▶ [Task description] After locating the line with "お知らせインデックス (1150, 244)" in the data that follows, return it and every later line exactly, up to and including the line with "エクセル入門講座 (836, 565)".

▶ [Data to examine]
○ ○ ○ ○

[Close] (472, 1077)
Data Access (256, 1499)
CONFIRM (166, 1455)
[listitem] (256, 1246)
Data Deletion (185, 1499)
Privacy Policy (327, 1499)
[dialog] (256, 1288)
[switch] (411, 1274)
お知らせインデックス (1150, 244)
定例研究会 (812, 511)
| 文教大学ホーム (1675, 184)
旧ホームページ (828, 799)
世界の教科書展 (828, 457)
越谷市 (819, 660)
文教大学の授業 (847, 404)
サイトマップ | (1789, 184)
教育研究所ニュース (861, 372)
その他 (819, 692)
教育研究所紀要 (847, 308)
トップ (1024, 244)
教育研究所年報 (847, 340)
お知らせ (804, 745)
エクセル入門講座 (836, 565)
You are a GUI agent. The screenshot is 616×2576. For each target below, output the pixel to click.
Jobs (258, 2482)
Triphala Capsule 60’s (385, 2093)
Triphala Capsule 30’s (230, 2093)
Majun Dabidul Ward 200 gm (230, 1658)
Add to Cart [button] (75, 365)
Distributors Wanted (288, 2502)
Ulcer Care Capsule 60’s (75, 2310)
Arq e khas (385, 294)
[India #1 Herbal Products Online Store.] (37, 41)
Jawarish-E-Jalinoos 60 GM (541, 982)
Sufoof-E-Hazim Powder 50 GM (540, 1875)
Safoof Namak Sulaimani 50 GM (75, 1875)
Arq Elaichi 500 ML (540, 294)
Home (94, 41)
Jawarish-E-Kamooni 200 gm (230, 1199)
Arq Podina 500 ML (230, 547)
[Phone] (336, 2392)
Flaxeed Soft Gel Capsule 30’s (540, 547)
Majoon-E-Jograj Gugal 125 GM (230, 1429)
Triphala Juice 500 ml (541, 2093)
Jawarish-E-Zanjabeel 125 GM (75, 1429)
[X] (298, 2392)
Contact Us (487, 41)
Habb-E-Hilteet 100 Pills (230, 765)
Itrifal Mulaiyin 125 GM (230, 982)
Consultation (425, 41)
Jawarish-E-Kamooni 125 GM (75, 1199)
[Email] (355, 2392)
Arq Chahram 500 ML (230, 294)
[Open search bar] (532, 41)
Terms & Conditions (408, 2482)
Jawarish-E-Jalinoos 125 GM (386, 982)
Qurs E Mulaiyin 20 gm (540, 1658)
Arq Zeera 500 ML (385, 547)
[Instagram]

○ ○ ○ ○

▶ [Response below]
お知らせインデックス (1150, 244)
定例研究会 (812, 511)
| 文教大学ホーム (1675, 184)
旧ホームページ (828, 799)
世界の教科書展 (828, 457)
越谷市 (819, 660)
文教大学の授業 (847, 404)
サイトマップ | (1789, 184)
教育研究所ニュース (861, 372)
その他 (819, 692)
教育研究所紀要 (847, 308)
トップ (1024, 244)
教育研究所年報 (847, 340)
お知らせ (804, 745)
エクセル入門講座 (836, 565)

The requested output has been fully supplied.